AneuVysion tests for the most common genetic birth defects using the rapid and accurate fluorescence in situ hybridization (FISH) technology. This utilizes molecular genetic techniques to create a fluorescent DNA probe that produces a bright microscopic signal when it selectively attaches to one specific part of a particular chromosome. By counting the number of signals within a cell, the cytogenetic technologist knows whether the fetus has a normal number, trisomy, monosomy or other aneusomy of the detectable chromosomes. AneuVysion is intended to be used in conjunction with other information currently used in prenatal diagnosis, consistent with professional standards of practice, for woman with presumed high risk pregnancies.

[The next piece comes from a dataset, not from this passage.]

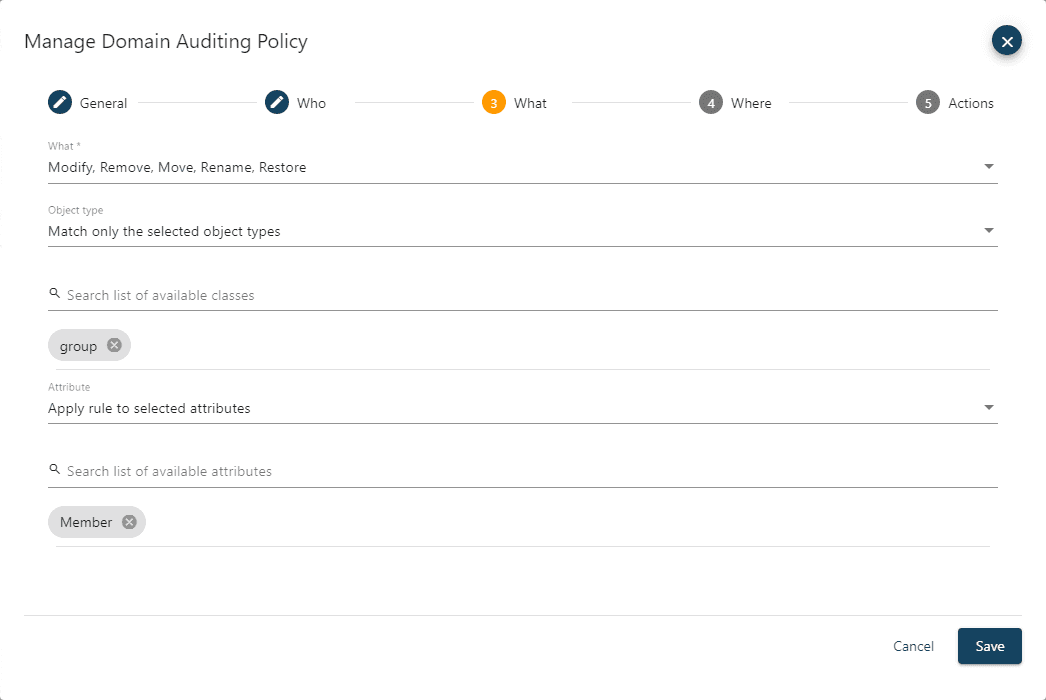Click the magnifier icon for available classes
This screenshot has width=1046, height=700.
[54, 294]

The AneuVysion Test provides:

  • Detection of the most common prenatal genetic birth defects
  • Results in as little as 24 hours. AneuVysion Assay results can be reported to the physician within 24 to 48 hours from the time the laboratory receives the amniotic fluid specimen. Results from conventional cytogenetics should be available in 7 to 14 days; each laboratory has its own turn-around time which is dependent upon cell growth and laboratory workload.
  • 99.9% accuracy in over 29,000 samples for abnormalities in chromosomes 13, 18, 21, X, and Y1
  • For In vitro Diagnostic Use

Reference

1. Tepperberg J, Pettenati MJ, Rao PN et al. Prenatal diagnosis using interphase fluorescence in situ hybridization (FISH), 2-year multi-center retrospective study and review of the literature. Prenat Diag 2001; 21: 293-301.